Normally I formally define the target audience for a site.
The definition includes browsers in use.
It's useful if something like IE5 comes up. You can say, discontinued at
whatever-the-date-was and currently
0.0001% (or whatever) of Internet users -> Forget it. (Without something like that web site design is limited.)
I suspected that XHTML 5 was dead for me. W3C says 2012 but the guy who is doing the work (Ian Hickson) says 2022. To me that means 2022 is the date for completion.
If you look deeper into waht he means, he says HTML 4 is not finished, so it's a strict test for completion.
From some quick tests yesterday (I couldn't find test pages for what interested me, so I had to write my own) I'd say that:
1) IE8 and the current other browsers probably
recognise X/HTML 5 documents. (Not formally checked but all act on some bits of ...5).
2) For the programmatic bits IE8 implements
dom storage and
xdm (or rephrased, give a better way than cookies and allow controlled cross page programming). FF seems to implement the xdm stuff. See
http://samples.msdn.microsoft.com/ietes ... /html5.htm for the test suite.
3) For things like
time,
meter and
progress, there may not yet be implementation, but some forms of implementation I wouldn't see so thats unclear.

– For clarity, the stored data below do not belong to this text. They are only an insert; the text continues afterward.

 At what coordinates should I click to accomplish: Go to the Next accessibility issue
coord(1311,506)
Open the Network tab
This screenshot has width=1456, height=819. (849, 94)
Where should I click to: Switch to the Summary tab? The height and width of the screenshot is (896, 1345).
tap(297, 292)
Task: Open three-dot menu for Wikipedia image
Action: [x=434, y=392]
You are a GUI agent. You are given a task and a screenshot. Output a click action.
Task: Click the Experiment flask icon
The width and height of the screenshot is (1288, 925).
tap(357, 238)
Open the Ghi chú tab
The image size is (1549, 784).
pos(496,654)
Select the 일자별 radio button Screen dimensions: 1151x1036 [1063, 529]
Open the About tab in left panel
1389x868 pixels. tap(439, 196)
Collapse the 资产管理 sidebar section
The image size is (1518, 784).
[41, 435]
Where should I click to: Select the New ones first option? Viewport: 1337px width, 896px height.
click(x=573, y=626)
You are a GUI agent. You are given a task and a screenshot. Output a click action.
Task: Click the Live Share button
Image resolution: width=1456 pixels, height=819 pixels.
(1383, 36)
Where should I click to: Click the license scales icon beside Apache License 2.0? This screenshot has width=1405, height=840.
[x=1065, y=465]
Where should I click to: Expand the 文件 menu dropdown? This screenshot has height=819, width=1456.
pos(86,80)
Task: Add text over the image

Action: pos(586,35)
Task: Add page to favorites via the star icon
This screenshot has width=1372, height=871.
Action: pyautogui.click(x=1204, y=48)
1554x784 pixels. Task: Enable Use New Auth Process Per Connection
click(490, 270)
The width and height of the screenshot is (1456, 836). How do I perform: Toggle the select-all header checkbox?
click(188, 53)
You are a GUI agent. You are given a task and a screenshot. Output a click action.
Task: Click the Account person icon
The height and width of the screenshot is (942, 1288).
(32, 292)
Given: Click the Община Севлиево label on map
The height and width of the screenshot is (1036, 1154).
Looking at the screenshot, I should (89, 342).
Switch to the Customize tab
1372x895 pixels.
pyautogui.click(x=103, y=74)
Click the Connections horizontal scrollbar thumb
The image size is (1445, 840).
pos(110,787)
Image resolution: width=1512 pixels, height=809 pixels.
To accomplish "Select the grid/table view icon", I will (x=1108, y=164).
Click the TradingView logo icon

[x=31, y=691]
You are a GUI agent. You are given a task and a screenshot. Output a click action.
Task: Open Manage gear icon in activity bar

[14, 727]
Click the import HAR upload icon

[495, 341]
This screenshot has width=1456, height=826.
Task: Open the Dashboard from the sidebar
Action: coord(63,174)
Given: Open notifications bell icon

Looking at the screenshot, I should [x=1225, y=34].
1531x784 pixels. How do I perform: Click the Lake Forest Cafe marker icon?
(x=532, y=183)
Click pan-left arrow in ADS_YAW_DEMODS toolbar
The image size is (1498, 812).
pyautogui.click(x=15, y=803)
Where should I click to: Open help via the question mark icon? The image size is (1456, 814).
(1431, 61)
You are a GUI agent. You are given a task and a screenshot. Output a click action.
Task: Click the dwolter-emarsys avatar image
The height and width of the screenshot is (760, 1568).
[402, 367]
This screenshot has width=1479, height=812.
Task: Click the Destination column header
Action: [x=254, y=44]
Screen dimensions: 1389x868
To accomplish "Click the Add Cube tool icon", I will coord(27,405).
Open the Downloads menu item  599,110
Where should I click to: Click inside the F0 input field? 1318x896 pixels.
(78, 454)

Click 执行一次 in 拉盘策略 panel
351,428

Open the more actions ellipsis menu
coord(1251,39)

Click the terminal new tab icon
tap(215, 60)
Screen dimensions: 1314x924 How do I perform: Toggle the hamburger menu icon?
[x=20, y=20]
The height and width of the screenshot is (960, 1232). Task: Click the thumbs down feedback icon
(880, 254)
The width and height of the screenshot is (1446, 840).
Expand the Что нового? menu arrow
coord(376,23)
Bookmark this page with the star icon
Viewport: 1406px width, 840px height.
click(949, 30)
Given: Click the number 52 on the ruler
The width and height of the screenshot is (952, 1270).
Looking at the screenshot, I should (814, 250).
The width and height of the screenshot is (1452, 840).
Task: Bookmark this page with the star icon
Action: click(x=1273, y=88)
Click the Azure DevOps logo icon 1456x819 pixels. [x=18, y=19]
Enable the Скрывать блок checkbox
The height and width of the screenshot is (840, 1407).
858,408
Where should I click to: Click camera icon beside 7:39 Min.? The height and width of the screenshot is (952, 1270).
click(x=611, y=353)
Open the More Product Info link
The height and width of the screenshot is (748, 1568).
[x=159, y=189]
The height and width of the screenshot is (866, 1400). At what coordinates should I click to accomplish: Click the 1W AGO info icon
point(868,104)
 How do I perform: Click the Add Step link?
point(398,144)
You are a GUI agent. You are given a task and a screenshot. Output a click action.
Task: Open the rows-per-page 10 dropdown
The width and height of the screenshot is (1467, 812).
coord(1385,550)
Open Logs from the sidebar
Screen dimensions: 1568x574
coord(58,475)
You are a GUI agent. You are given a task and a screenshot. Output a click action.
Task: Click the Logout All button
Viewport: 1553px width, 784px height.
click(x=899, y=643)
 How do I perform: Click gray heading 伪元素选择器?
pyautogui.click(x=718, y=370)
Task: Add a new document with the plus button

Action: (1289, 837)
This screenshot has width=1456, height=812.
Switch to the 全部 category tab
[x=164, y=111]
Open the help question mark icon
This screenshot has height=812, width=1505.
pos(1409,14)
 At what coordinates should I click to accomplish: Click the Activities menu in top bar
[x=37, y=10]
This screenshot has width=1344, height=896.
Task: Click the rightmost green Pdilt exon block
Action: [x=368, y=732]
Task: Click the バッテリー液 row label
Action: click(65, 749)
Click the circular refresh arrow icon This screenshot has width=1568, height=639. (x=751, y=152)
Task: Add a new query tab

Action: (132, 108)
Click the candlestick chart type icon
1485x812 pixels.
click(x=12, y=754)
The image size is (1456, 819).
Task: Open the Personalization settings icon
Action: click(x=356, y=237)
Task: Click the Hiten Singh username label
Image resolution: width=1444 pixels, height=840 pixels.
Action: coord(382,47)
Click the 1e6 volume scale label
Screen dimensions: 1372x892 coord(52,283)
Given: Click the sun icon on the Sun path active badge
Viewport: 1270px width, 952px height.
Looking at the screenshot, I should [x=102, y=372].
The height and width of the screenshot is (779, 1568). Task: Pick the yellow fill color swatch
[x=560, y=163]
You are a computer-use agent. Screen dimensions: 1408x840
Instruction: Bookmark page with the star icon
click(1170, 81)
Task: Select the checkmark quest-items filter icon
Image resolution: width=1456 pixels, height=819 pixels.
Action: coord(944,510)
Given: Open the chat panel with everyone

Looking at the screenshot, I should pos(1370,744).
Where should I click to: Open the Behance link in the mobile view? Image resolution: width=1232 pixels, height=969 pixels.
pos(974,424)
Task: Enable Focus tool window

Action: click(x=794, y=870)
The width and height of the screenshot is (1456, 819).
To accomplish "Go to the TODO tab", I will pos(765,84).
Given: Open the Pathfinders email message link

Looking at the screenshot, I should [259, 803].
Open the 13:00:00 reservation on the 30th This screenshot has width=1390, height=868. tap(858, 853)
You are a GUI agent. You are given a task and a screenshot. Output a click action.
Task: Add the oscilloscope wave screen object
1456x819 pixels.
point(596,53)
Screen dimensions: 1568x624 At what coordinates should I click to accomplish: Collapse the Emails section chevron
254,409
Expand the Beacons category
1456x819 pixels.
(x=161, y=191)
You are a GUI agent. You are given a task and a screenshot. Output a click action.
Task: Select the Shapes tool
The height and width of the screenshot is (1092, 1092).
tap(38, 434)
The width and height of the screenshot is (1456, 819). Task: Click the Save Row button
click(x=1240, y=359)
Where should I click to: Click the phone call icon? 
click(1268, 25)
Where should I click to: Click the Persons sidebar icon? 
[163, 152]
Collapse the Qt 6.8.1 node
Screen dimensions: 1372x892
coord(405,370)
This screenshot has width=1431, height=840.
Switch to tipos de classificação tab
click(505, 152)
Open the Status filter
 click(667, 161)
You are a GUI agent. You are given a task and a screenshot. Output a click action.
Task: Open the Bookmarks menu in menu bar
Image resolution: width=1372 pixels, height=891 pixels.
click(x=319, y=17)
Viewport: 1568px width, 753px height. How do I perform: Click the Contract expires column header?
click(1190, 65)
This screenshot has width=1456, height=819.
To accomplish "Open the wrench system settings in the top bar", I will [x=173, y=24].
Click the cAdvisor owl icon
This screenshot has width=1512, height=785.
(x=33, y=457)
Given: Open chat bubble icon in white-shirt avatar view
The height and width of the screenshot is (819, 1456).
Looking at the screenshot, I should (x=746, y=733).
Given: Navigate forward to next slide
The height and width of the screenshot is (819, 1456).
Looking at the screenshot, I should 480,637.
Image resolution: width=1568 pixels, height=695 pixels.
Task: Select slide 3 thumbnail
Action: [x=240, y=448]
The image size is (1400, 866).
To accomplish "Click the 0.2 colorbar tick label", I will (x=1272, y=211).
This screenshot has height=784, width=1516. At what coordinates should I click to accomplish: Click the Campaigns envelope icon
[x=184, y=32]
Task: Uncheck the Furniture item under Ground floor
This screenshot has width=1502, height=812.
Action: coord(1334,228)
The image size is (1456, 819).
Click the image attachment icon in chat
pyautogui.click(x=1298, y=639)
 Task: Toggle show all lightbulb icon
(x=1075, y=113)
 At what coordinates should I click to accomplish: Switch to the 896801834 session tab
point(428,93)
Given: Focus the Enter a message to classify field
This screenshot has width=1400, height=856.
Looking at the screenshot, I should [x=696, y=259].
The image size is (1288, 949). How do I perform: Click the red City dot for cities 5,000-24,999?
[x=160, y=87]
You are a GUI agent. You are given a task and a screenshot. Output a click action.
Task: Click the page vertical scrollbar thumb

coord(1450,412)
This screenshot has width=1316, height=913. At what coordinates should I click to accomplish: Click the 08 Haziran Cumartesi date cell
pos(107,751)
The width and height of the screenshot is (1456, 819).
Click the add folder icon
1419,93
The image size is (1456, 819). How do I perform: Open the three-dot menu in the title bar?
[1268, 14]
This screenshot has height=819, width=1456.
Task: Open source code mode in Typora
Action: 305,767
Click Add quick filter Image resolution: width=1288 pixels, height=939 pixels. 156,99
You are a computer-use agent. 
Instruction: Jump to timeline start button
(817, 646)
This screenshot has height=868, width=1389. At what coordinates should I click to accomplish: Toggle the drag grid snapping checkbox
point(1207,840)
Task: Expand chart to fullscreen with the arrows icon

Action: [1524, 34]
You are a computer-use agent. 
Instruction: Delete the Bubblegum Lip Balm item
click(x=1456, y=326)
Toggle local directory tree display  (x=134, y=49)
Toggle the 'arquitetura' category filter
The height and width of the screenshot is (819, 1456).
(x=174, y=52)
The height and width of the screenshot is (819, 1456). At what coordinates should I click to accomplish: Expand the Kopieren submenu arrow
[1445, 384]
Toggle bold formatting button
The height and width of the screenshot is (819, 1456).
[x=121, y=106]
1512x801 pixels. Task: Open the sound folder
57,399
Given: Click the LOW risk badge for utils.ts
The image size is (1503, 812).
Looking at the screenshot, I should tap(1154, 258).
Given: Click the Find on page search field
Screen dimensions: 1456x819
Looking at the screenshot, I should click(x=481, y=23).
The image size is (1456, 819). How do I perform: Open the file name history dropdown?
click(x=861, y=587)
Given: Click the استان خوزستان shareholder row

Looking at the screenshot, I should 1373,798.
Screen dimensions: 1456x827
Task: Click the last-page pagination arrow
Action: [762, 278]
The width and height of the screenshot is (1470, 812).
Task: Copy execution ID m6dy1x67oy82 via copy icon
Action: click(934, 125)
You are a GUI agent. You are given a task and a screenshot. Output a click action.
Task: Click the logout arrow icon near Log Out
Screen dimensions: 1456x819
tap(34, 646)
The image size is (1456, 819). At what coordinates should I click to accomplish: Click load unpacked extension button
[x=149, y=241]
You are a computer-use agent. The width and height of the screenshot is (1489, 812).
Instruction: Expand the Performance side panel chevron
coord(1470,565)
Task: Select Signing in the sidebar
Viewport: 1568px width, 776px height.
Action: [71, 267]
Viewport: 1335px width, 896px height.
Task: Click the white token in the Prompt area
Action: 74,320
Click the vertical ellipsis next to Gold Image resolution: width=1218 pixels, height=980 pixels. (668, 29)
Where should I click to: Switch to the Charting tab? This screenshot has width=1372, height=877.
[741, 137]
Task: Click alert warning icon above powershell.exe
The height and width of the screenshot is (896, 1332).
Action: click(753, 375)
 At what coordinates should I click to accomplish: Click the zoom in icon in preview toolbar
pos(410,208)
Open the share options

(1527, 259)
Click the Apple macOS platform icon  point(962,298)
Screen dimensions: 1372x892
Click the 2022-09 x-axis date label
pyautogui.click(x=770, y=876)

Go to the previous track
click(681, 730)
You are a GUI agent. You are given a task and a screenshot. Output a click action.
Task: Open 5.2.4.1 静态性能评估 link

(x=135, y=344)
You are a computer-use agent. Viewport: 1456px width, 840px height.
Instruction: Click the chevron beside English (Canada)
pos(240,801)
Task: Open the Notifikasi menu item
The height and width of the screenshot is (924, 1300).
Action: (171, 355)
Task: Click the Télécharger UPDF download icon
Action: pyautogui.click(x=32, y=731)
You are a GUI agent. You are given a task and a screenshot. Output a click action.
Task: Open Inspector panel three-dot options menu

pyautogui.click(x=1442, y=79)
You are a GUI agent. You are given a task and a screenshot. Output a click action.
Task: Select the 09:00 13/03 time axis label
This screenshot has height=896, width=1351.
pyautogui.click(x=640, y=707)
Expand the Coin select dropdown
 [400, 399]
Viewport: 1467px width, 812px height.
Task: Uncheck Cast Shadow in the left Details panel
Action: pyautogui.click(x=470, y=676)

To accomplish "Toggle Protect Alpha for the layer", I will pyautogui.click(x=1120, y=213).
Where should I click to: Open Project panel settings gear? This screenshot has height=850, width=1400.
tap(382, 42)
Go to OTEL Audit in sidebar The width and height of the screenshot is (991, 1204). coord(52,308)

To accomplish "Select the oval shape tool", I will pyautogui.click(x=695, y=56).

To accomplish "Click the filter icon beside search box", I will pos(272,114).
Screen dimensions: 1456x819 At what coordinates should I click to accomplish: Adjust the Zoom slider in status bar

4) For the obvious (and presumably easy) things like
nav, header, footer, menu, aside... There is a lot of implementation on the browsers I tested (IE8, FF, Opera, Chrome, Safari) but there are bits missing. (
2009/03/01 On review of the test page that I found for menu etc. I'm not convinced there's much implementation of anything except menu, yet. It is already possible however for designers to write pages that emulate these things on non-IE browsers.)
This is a provisional analysis. Maybe an hour. I was expecting to see it all done by somebody else so was pretty surprised that I had to answer these basic questions for myself. The conclusion is that X/HTML5 will be
usable, in some sense, when IE8 comes out and a year or 18 months after that can be used by those who keep right away from the bleeding edge.